(Texte fourni):
===

Le voile et la pudeur en Islam
par Argoul
vendredi 3 juillet 2009
C’est cette inversion qui cause problème. Ce n’est pas d’être musulman ou tout simplement pudique, mais de jeter sa différence à la face des autres, alors qu’on sollicite, dans le même temps de vivre sur son terrain, en profitant de tous les avantages annexes des libertés et du développement.

===

(Données):
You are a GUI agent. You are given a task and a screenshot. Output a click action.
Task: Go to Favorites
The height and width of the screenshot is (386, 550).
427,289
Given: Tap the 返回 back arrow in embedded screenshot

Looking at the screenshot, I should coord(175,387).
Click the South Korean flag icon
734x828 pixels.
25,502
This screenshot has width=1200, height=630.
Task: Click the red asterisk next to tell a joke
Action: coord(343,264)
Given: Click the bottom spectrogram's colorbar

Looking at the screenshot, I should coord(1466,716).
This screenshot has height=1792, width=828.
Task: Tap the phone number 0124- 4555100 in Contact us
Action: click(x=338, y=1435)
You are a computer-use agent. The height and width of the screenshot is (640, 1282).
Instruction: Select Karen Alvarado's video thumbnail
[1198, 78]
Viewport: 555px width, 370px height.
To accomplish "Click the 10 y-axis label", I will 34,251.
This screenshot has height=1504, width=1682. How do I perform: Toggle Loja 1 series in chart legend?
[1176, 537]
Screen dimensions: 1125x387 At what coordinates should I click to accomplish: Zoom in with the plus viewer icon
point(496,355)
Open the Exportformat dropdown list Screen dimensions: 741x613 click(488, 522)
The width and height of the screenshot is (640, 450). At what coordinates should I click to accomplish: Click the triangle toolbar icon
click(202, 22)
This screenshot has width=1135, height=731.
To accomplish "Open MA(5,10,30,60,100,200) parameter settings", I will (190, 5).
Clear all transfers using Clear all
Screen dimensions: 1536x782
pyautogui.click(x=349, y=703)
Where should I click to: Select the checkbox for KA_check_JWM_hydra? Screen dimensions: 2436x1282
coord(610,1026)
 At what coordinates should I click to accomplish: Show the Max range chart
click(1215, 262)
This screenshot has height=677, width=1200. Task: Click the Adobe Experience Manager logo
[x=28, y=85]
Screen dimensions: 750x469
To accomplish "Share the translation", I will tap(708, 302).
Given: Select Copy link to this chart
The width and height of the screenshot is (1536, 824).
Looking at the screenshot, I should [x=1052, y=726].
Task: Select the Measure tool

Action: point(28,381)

===

(Énoncé): Pouvez-vous recopier fidèlement le passage du texte sur le voile et la pudeur en Islam qui va de « Le voile et » jusqu'à « et du développement. » inclus ? Ces données forment un ensemble à part, indépendant du texte.

(Résultat obtenu):
Le voile et la pudeur en Islam
par Argoul
vendredi 3 juillet 2009
C’est cette inversion qui cause problème. Ce n’est pas d’être musulman ou tout simplement pudique, mais de jeter sa différence à la face des autres, alors qu’on sollicite, dans le même temps de vivre sur son terrain, en profitant de tous les avantages annexes des libertés et du développement.